Blue Earth
Glazer's Camera

Helen Levitt, 1913-2009

Untitled#968 Untitled#968
© Helen Levitt

Helen Levitt, an American photographer noted for her black-and-white images of New Yorkers during the 1930s and 1940s, died in her sleep at her home in Manhattan on March 29. Levitt was 95 years old.

Born in Brooklyn in 1913, Levitt first turned to photography after dropping out of high school in her senior year. Looking for more inspirational activities, she began work as a photography assistant for J. Florian Mitchell in the Bronx.

In the 1930s Levitt began taking photographs of New York street life, including her famous images of sidewalk chalk graffiti and children dressed in Halloween costumes on their front stoop. During this time, she also supported herself as a film editor.

As she became more renowned in the photography world, Levitt had the opportunity to work with many of her favorite photographers, including Walker Evans and Henri Cartier-Bresson. In 1938 Levitt helped Evans publish his book, "American Photographs."

Eventually Levitt became a full-time film editor and director. During the 1950s she created several documentaries, including "In the Street," a glimpse into the Spanish Harlem neighborhood, and "The Quiet One," a full-length film about a 10-year-old kid living in an institution for juvenile delinquents.

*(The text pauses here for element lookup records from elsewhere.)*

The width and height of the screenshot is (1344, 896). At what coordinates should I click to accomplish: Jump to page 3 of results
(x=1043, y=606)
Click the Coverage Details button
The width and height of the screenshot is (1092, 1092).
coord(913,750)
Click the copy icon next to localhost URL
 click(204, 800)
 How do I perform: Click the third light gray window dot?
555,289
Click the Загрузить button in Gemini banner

Over the years Levitt also published several photo collections, including "In the Street," "Mexico City," "Crosstown" and "Here and There." She also spent time working with color film in the 1960s.New York's Metropolitan Museum of Art, which began the Helen Levitt Memorial Fund to support acquisition of the mid-20th-century photographs by Levitt and other artists of that era, will be celebrating her life and work at the Robert Wood Johnson Jr. Gallery through Aug. 30.